At six, P.M. on the 10th of June, we took our departure from Ramitarias; and at day-light, on the 13th, made the Island of Toubouai, bearing to the northward and eastward, about eight leagues from us. In getting in with the S.W. part of the island, we found an extensive reef, upon which the surf was breaking with great violence. We hauled round to the east side, passing two small uninhabited islands, but there was not the slightest appearance of a landing-place, the surf breaking heavily as far as we could see. At four, P.M. we anchored on the north side, in seven fathoms water, and sent boats in search of the harbour, along the west shore. In the evening, they returned, having found it, and on the following morning, we got underway, and beat up for it. When we had advanced near the opening, through the coral reefs that extend from the shore several miles, a Mr. Strong, an American, came on board, and piloted us in through a difficult passage. The channel was narrow, and very crooked; but we had not less than three and a half fathoms water. Our anchorage was within a coral reef, about a mile from the shore, in four and a half fathoms. On the day previous to entering the harbour, we discovered that the head of our mainmast was decayed, and badly sprung. In this situation, we congratulated ourselves in having found a secure harbour, where the water was tolerably smooth, which was very essential in fixing the mast securely.

Nearly all the inhabitants of Toubouai, consisting of about two hundred, were living on the side of the island where we were anchored, in two different settlements. One of them was the residence of two Otaheite missionaries, who governed in spiritual and temporal affairs; and at the other, was the residence of the king, who, since the coming of the missionaries, retained but a small share of the power that formerly appertained to his station. He lived on apparently good terms with the missionaries, fearing their influence with the people, but secretly declaring his aversion to them. He was the more afraid of offending them, as there was a living example of their displeasure constantly before him, in the person of one who had formerly exercised the regal authority in the missionary village, of which they had divested him for disobedience, and compelled him to live in the condition of a common private person. Soon after the arrival of the missionaries, the people became divided into two parties, one of which advocated matrimony, and the other the unrestrained indulgence which is practised in a state of nature. The first, called themselves the missionary party; the latter, the party of the Tutiori. After a long struggle for the ascendency, the Tutiories took up arms and retired from the habitable part of the island, declaring themselves independent of the missionaries. They remained for several days undisturbed in their disobedience, when a party was sent to bring them to terms. The Tutiories at first retreated, but finally made a stand, and after a slight show of resistance, submitted, promising to go home and live in the observance of the missionary precepts. The dethroned king, was at the head of the Tutiories.

At the lower village, as it was called by us, where the king lived, was a party of our countrymen, who had been there for a number of months building a vessel. They had completed the frame and commenced planking, when, unfortunately, a quarrel arose between them and the people of the missionary village, which terminated in open hostility, and the loss of several lives.
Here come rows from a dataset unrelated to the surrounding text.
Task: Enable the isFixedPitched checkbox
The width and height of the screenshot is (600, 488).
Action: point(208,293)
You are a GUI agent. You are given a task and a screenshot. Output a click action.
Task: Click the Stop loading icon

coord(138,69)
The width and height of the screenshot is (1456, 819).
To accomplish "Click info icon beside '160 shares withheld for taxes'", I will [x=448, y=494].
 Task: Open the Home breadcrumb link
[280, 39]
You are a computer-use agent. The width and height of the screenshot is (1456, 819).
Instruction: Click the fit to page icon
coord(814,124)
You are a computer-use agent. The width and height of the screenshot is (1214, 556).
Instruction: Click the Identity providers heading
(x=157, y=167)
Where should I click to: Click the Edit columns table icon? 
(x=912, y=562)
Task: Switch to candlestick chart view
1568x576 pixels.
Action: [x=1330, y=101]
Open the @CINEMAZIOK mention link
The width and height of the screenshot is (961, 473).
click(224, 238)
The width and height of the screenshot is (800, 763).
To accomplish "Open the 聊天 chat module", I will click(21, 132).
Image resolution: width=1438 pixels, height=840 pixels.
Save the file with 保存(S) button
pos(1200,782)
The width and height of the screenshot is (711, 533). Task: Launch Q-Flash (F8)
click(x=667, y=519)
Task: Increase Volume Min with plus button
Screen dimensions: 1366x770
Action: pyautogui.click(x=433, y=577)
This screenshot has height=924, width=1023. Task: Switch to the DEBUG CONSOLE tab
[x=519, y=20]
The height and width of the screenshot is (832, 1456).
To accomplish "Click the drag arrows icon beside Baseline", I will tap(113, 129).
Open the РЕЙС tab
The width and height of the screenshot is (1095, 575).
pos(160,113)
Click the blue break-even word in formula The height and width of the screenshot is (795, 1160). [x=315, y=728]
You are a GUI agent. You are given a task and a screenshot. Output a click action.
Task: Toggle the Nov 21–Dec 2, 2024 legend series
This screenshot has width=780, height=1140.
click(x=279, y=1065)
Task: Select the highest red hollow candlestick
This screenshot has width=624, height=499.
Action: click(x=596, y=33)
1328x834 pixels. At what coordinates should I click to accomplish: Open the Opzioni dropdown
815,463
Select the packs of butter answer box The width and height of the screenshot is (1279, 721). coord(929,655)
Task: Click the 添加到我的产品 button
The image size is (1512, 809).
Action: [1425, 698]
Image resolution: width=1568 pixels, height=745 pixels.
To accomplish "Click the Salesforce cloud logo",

One of the white men only, was killed. Scarcely had they made peace with the natives, when they quarrelled among themselves, and nearly half of their number (four or five) discontinued their work, and waited only for an opportunity to leave the island. This mutinous disposition of a few, paralized the efforts of the whole party, and it was probable from appearances, that the labour they had bestowed with so much effect, would be entirely lost to themselves and their employer, Captain Dana of Massachusetts, whom we had seen at Oahoo.